### SELECTED EXCERPT
Its in Niagara Falls on the American Side. My co-manager here at the ski/snowboard shop (Snow Ski and Board which is affiliated with your Ski Company) his wife is running it and turning it into a full snowboard and ski park with rails and jumps. It's going to be sick. We are having our first shop night up there on Sept 26th


----------



## nodaysoff (Dec 4, 2008)

Seems dope, i dont think they open to the public till October tho? id take the trip considering its 6 hours away, just not sure if its worth it, being that the season is just around the corner.


----------



## TeamSR (Apr 22, 2009)

nodaysoff said:


> Seems dope, i dont think they open to the public till October tho? id take the trip considering its 6 hours away, just not sure if its worth it, being that the season is just around the corner.


October 1st is opening day to the public. And Yes, it is worth it. We did a red bull butter cup there this summer and it was awesome. It's pretty dope being able to ride in a t-shirt and not be cold at all. lol


----------



## nodaysoff (Dec 4, 2008)

lol im definitly gonna look into it, maybe get some bus tickets out there.


----------



## TeamSR (Apr 22, 2009)

Ya, you should def look into it if you can. I have been riding there all summer on a few of the boxes we have sitting around up there. It's been great.


----------



## nodaysoff (Dec 4, 2008)

Is there a small run on there at all or is it just park and tubing?


----------



## TeamSR (Apr 22, 2009)

nodaysoff said:


> Is there a small run on there at all or is it just park and tubing?


It's just a park with a tubing section on the one side. I mean, you could easily avoid the rails and boxes and hits...But why would you? :laugh:


----------



## msmith222 (Mar 7, 2009)

anyone riding snowflex needs to take the time to adjust to it! i was at liberty snowflex a few weeks ago, and i discovered it is not the 90% feeling of snow they claim - more like 60%. anyway, VERY EASY to catch an edge, as evidenced by my concussion in the flats. yes, i have 15 years riding experience, and a simple edge catch with nothing around led to a concussion (also interesting because the slope is padded...)! wear your helmets, i was not!


----------



## deerpark30 (Jun 27, 2009)

### DATASET SECTION
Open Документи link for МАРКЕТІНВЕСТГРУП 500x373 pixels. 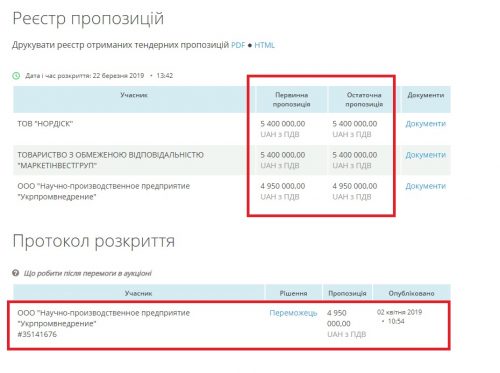(425, 155)
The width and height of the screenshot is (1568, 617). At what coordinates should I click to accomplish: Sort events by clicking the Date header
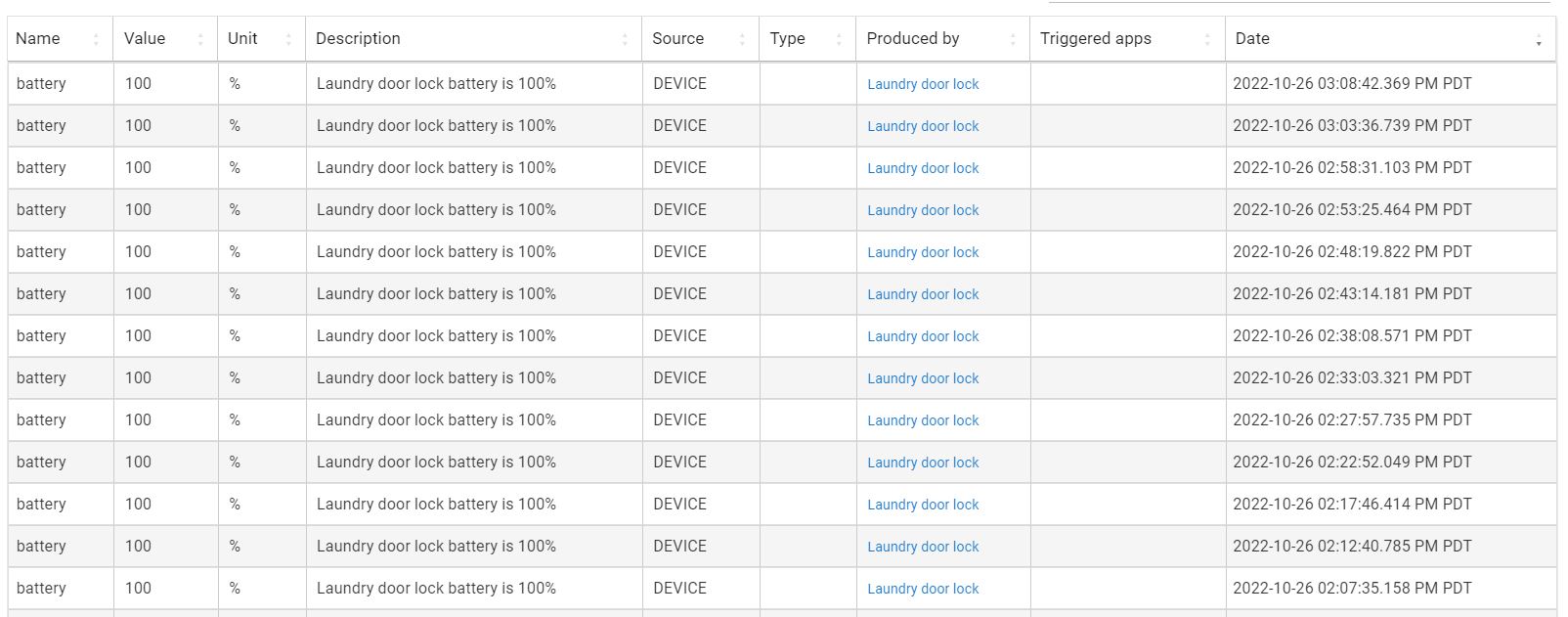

### TASK STATEMENT
Transcribe the forum thread about the Niagara Falls snowboard park from "Ya, you should" up to and including "It's been great.".

### PROBLEM SOLUTION
Ya, you should def look into it if you can. I have been riding there all summer on a few of the boxes we have sitting around up there. It's been great.